Dataset preparation
The newly determined chloroplast genomes were combined with 37 chloroplast genomes (together with chloroplast fragments of three species) downloaded from GenBank (Table S3), aligned using mafft-win (Katoh & Standley, 2013), and adjusted manually using Se-Al. Species delimitation, resolution comparison, and seed identification were performed with corresponding datasets using phylogenetic methods.
Dataset 1 contained 58 chloroplast genomes, representing all rice species (1~3 per species), together with threeLeersia species as outgroups. Maximum parsimony analyses were carried out to identify and exclude mislabeled genomes (wrong systematic positions) or genomes of relatively low quality (longer branch lengths). This dataset was used to delimit the circumscription of species together with dataset 6 and a super barcode of Oryza .

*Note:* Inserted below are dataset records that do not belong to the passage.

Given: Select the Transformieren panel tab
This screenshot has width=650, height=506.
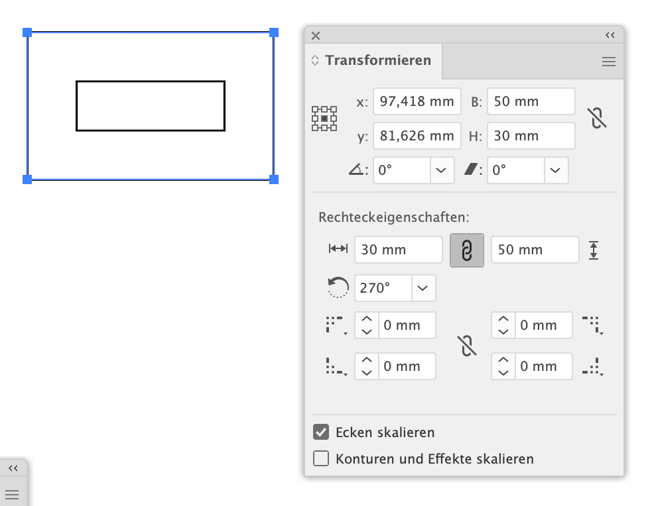Looking at the screenshot, I should click(x=374, y=60).
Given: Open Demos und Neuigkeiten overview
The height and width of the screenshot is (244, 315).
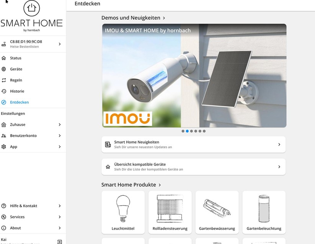Looking at the screenshot, I should click(132, 18).
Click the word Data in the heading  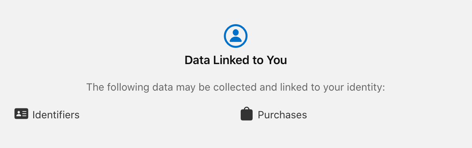198,60
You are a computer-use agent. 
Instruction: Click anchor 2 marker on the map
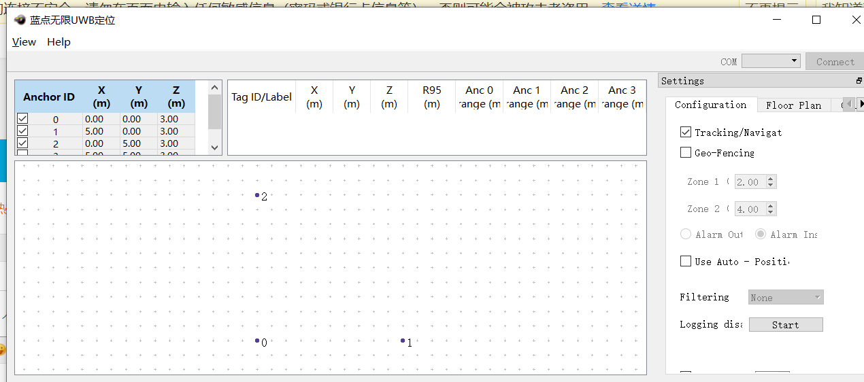pos(257,195)
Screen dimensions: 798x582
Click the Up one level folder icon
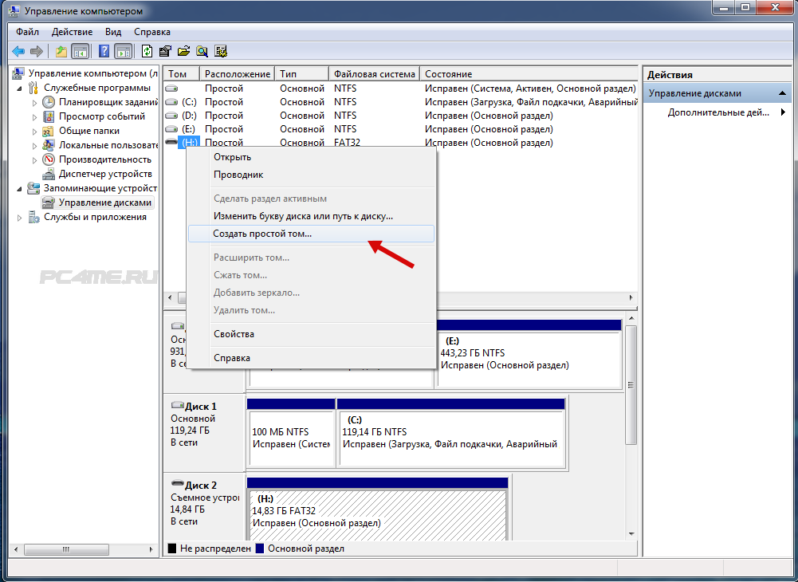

Dataset 2 (matK ), dataset 3 (rbcL ), dataset 4 (psbA-trnH ), and dataset 5 (ITS) represented conventional DNA barcodes. The psbA-trnH sequence is interrupted by rps19in Poaceae. Dataset 6 represented the concatenation of two single-copy nuclear genes (N78 and R22) selected from 142 genes (Zou et al., 2008). The datasets were analyzed using phylogenetic methods to test the resolution of these candidate DNA barcodes. Dataset 7 was formed by the concatenation of six rice-specific chloroplast DNA barcodes identified in this study. This dataset was analyzed using phylogenetic methods for reliable species identification of rice seeds.
Phylogenetic analyses
Maximum parsimony.
Maximum parsimony analysis was executed using PAUP version 4.0a150 (Swofford, 2003). The tree search used a heuristic strategy with random stepwise addition of 100 replicates, tree bisection and reconnection branch swapping, and saving multiple trees with no more than two tree scores ≥5 from each replicate. Branch support for the maximum parsimony trees was assessed with 1000 bootstrap replicates. The trees were rooted using Leersia species as outgroups.
Maximum likelihood.
Maximum likelihood analyses were performed using RAxML (Stamatakis, 2014) with the GTR+I+G model. Branch support for the ML trees was assessed with 1000 bootstrap replicates. The trees were rooted usingLeersia species as outgroups.
Bayesian inference.
The best-fit substitution models were GTR+I+G and Blosum+I+G selected by running ModelFinder (Kalyaanamoorthy, Minh, Wong, Von Haeseler, & Jermiin, 2017) for dataset 1 and dataset 6. Bayesian inference was assessed with MrBayes 3.2 (Fredrik et al., 2012) integrated in the PhyloSuite (Zhang et al., 2020). The Markov chain Monte Carlo process was run 2,000,000 generations and trees were sampled every 100 generations with 2 × 4 chains. Stationarity was achieved when the average standard deviation of split frequencies remained <0.01. The first 25% of runs were discarded as burn-in. The outcomes from MrBayes were summed up by PhyloSuite and the consensus trees were rooted using Leersia species as outgroups.